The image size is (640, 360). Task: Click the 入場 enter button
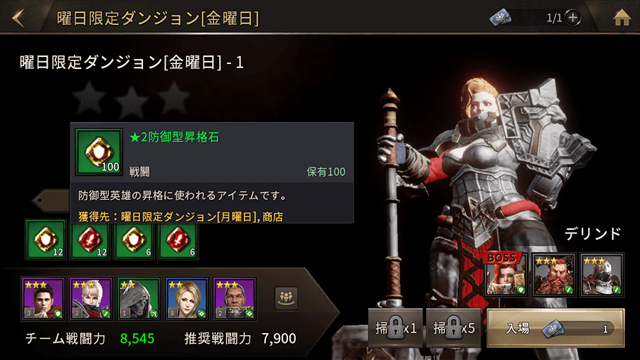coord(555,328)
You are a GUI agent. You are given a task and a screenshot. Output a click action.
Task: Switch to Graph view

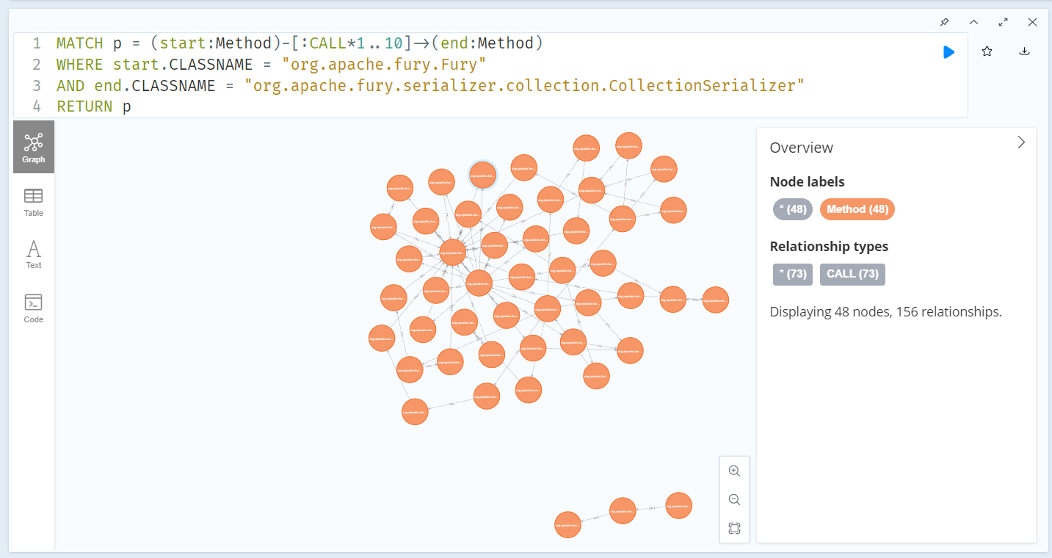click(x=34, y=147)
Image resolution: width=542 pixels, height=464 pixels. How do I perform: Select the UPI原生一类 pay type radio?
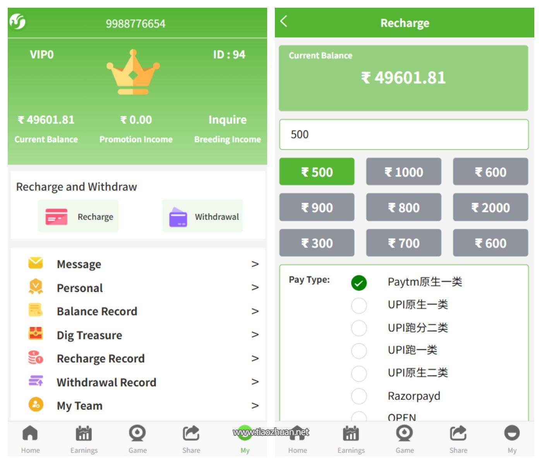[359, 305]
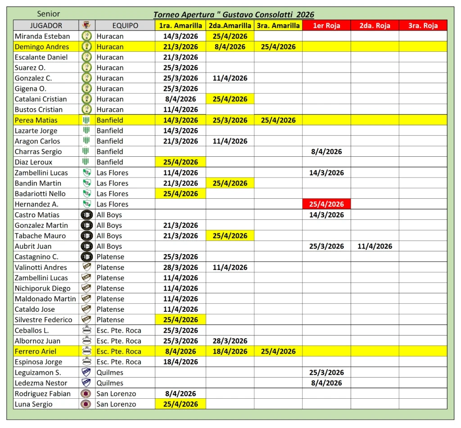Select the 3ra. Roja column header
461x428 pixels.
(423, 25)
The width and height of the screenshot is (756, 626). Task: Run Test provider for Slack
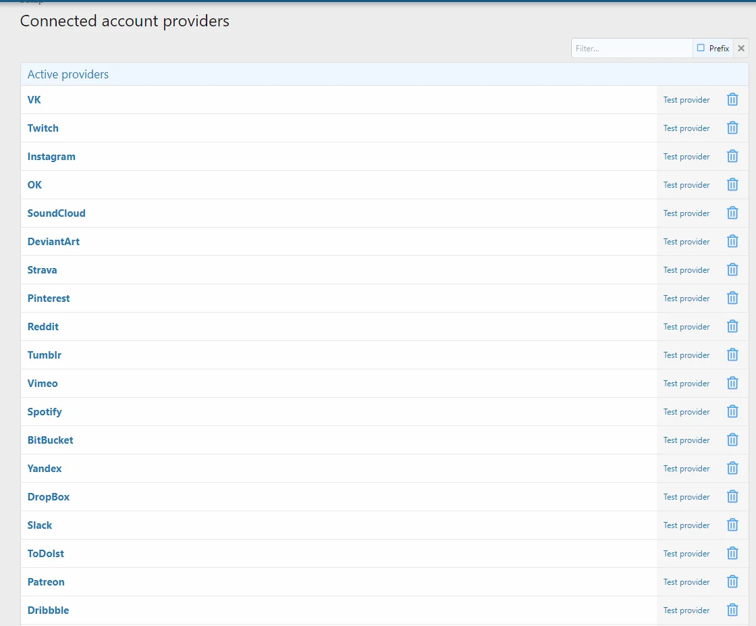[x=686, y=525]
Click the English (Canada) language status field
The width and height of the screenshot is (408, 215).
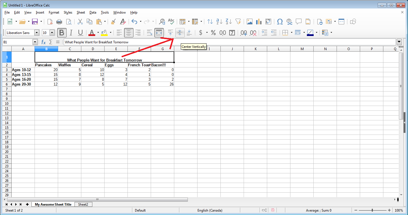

• • • • • • •

> [Exercise]: Exclude the pictures, then retype every record exactly.

> [Reply]:
The image size is (640, 360). Task: Click the 入場 enter button
coord(555,328)
You are a GUI agent. You are given a task and a screenshot. Output a click action.
Task: Switch to Graph view

click(x=34, y=147)
Image resolution: width=542 pixels, height=464 pixels. How do I perform: Select the UPI原生一类 pay type radio?
[359, 305]
Select the 3ra. Roja column header
461x428 pixels.
(423, 25)
The width and height of the screenshot is (756, 626). Task: Run Test provider for Slack
[x=686, y=525]
Click the English (Canada) language status field
The width and height of the screenshot is (408, 215).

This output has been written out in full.